The Toronto Star reports that the RCMP admits they will use “crowd infiltrators” at this week’s G20 summit in Toronto and that they defend their use by the Quebec provincial police at the Security and Prosperity Partnership summit in Montebello, Quebec in August 2007.

While it’s not clear if these “crowd infiltrators” will also be used at the major marches, they will be “standing in public gatherings around VIPs ‘taking the pulse’ of the crowd.”

Last week, the Council of Canadians wrote Prime Minister Stephen Harper asking that he provide assurances that agent provocateurs would not be used at protests against this week’s summits.

We set end-of-day yesterday as a deadline for word from his office. That deadline has come and gone with no official response.

Montebello

The Toronto Star article adds, “At (the North American leaders’ ‘three Amigos’ summit at Montebello, Que.) three officers were disguised as protesters, one of whom carried a rock, but refused to throw it when singled out by the crowd as an agent provocateur. Quebec’s provincial police force admitted the bandana-wearing individuals were undercover, but denied wrongdoing.”

“(RCMP Chief Supt. Pat) Teolis concurs. ‘I didn’t see any evidence that they provoked a crowd or initiating contact,’ he says. ‘Provoking the crowd would not assist us in what we’re trying to do which is to maintain peace and order,’ says Insp. Bruce Kirkpatrick, director of protective services. ‘Totally the opposite,’ says Teolis. ‘We need to observe the crowd and so we do it in different ways…we try and take some film so that if something happens we have evidence. We do it at a distance so that we don’t provoke people.'”

They do not explain why carrying the rock would be necessary in any way.

While the RCMP has the lead role in providing summit security, the CBC reports that the Canadian spy agency. “CSIS has spent the last 12 to 18 months gathering intelligence it hopes could help the RCMP with ‘any breaches of the law that might occur.'”

Low-risk of terrorism

CBC reports that CSIS says there is a low risk of terrorism at the G8 and G20 summits.

“Richard Fadden, the director of the Canadian Security Intelligence Service, told the CBC, ‘We don’t think there is anyone who is really interested in doing any harm from that perspective.'”

Multi-issue extremists

What’s the real threat according to CSIS?

Fadden says “anarchist groups” and “multi-issue extremists”.

He says, “Nothing attracts the world media like the G8 and G20, so anyone who is interested in getting their issues in front of the public, I think, are interested in being in Toronto.”

Past threat assessments

The Ottawa Citizen reported in August 2001 that, “Officers from various police forces and the Canadian Security Intelligence Service have infiltrated, spied on or closely monitored organizations that are simply exercising their legal right to assembly and free speech.”

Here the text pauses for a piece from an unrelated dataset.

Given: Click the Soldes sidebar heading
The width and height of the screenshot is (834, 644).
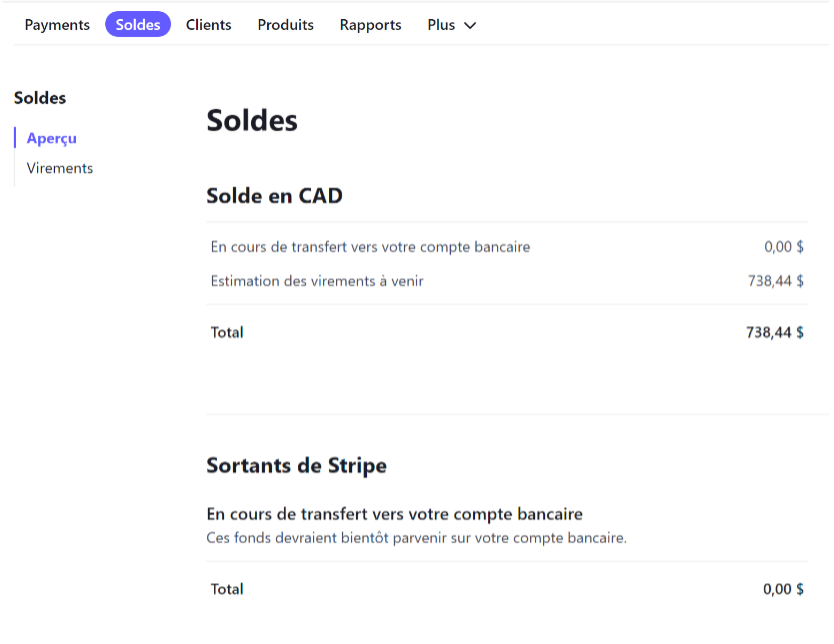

“Before and during the (1997) APEC meetings, security officials compiled extensive lists that included many legitimate organizations whose primary threat to government appeared to be a potential willingness to exercise their democratic rights to demonstrate. Threat assessments included a multitude of well-known groups such as the National Council of Catholic Women, Catholic Charities U.S.A., Greenpeace, Amnesty International, the Canadian Council of Churches, the Council of Canadians and the International Centre for Human Rights and Democratic Development.” The news report also notes the agencies kept watch on the federal NDP, the United Church of Canada, and the Canadian Committee for the Protection of Journalists. Another news report from that time highlights the police did a threat assessment on Joan Russow, then the leader of the Green Party of Canada.

Questions

– Will agent provocateurs or “crowd infiltrators” be used at the major march against the G20 this Saturday?

– With an assessment of a low-risk of terrorism for the summit, how much of the $1 billion in summit security costs are being directed at the protests?

– Does CSIS have some assessment beyond “groups” and “extremists” will want to be on TV during the summit?

– What assessments of activist groups are being provided by CSIS to the RCMP and other police forces at the summit?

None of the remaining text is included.